B+Tree
What It Is
A B+Tree is a self-balancing tree structure optimized for disk-based storage. It provides O(log N) lookups, inserts, and deletes, with efficient range scans.
Why B+Tree?
The Problem with Binary Trees
A binary search tree with 1 million entries is ~20 levels deep (log2(1M) ≈ 20). Each level requires a disk read. That's 20 disk reads per lookup!
B+Tree: Wide and Shallow
A B+Tree has many keys per node (hundreds), making it very shallow:
Binary Tree (1M entries): B+Tree (1M entries):
depth ~20 depth ~3
○ ○
/ \ / | \
○ ○ ○ ○ ○
/\ /\ / | \ / | \ / | \
○ ○ ○ ○ ○ ○ ○ ○ ○ ○ ○ ○
... (20 levels) (leaf level)
20 disk reads 3 disk reads!
With 100 keys per node: log100(1M) ≈ 3 levels.
Data Only in Leaves
B+Trees store all data in leaf nodes. Internal nodes only contain keys for routing:
┌─────────────────────┐
│ [30] [60] [90] │ ◄── Internal: keys only
└───┬──────┬──────┬───┘
╱ │ ╲
┌─────────────┘ │ └─────────────┐
▼ ▼ ▼
┌───────────────┐ ┌───────────────┐ ┌───────────────┐
│ 10:val 20:val │◄──►│ 30:val 50:val │◄──►│ 60:val 80:val │
└───────────────┘ └───────────────┘ └───────────────┘
▲ ▲
└─── Leaves: keys AND values ─────────────┘
Linked for range scans
Our Implementation: Direct Page Manipulation
We don't create "node objects" in memory. Instead, we read/write bytes directly in page buffers. The "node" is just a lens over page bytes.
Traditional approach: Our approach:
┌─────────────┐ ┌─────────────┐
│ Page bytes │ │ Page bytes │
└──────┬──────┘ └──────┬──────┘
│ deserialize │
▼ │ direct access
┌─────────────┐ │
│ Node struct │ │
│ - keys[] │ ▼
│ - values[] │ Read/write at
│ - children[]│ calculated offsets
└──────┬──────┘
│ serialize
▼
┌─────────────┐
│ Page bytes │
└─────────────┘
No intermediate objects. No serialization overhead.
Page Layout
Leaf Node
┌────────────────────────────────────────────────────────────────┐
│ Leaf Page (4KB) │
├────────────────────────────────────────────────────────────────┤
│ Bytes 0-7: Page Header (checksum, type=leaf, flags) │
├────────────────────────────────────────────────────────────────┤
│ Bytes 8-9: Entry count (u16) │
│ Bytes 10-13: Prev leaf page (u32) │
│ Bytes 14-17: Next leaf page (u32) │
│ Bytes 18-19: Free space offset (u16) │
├────────────────────────────────────────────────────────────────┤
│ Slot 0: key_offset, key_len, val_offset, val_len (8 bytes) │
│ Slot 1: key_offset, key_len, val_offset, val_len (8 bytes) │
│ Slot 2: ... │
│ ... │
│ [free space grows down ↓] │
│ │
│ [entries grow up ↑] │
│ │
│ "value2" │
│ "key2" │
│ "value1" │
│ "key1" │
└────────────────────────────────────────────────────────────────┘
Byte 4095
Variable-length entries: Keys and values are stored at the end of the page, growing upward. Slots at the front point to them.
-.-.-
* Stated task 1
Quote the B+Tree text, beginning at the words "Why B+Tree?" and stopping after "levels) (leaf level)".
* Stated task 2
Condense the paragraph of the B+Tree text that begins "A binary search tree with 1 million entries" into a short list that keeps its main facts.
The records that follow are separate material and do not belong to the B+Tree text.
-.-.-
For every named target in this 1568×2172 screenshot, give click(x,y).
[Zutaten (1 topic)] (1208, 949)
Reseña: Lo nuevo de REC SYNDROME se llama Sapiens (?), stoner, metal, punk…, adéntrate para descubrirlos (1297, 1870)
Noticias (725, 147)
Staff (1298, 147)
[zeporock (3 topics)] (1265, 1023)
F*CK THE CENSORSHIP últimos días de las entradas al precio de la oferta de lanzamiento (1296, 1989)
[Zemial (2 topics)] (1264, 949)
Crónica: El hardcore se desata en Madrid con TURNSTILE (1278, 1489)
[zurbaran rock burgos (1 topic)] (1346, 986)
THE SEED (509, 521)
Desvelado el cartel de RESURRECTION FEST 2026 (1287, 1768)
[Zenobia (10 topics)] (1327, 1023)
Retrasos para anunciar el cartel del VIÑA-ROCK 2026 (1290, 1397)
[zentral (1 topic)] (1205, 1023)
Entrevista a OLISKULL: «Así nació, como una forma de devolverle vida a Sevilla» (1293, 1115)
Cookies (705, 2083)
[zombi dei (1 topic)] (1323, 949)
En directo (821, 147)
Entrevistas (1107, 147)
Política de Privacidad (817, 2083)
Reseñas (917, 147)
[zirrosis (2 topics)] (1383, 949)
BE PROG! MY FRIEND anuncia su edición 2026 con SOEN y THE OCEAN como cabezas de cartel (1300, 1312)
-.-.-
* Task solution 1
Why B+Tree?
The Problem with Binary Trees
A binary search tree with 1 million entries is ~20 levels deep (log2(1M) ≈ 20). Each level requires a disk read. That's 20 disk reads per lookup!
B+Tree: Wide and Shallow
A B+Tree has many keys per node (hundreds), making it very shallow:
Binary Tree (1M entries): B+Tree (1M entries):
depth ~20 depth ~3
○ ○
/ \ / | \
○ ○ ○ ○ ○
/\ /\ / | \ / | \ / | \
○ ○ ○ ○ ○ ○ ○ ○ ○ ○ ○ ○
... (20 levels) (leaf level)

* Task solution 2
- A binary search tree with 1 million entries is about 20 levels deep (log2(1M) ≈ 20).
- Each level requires a disk read.
- A lookup therefore takes 20 disk reads.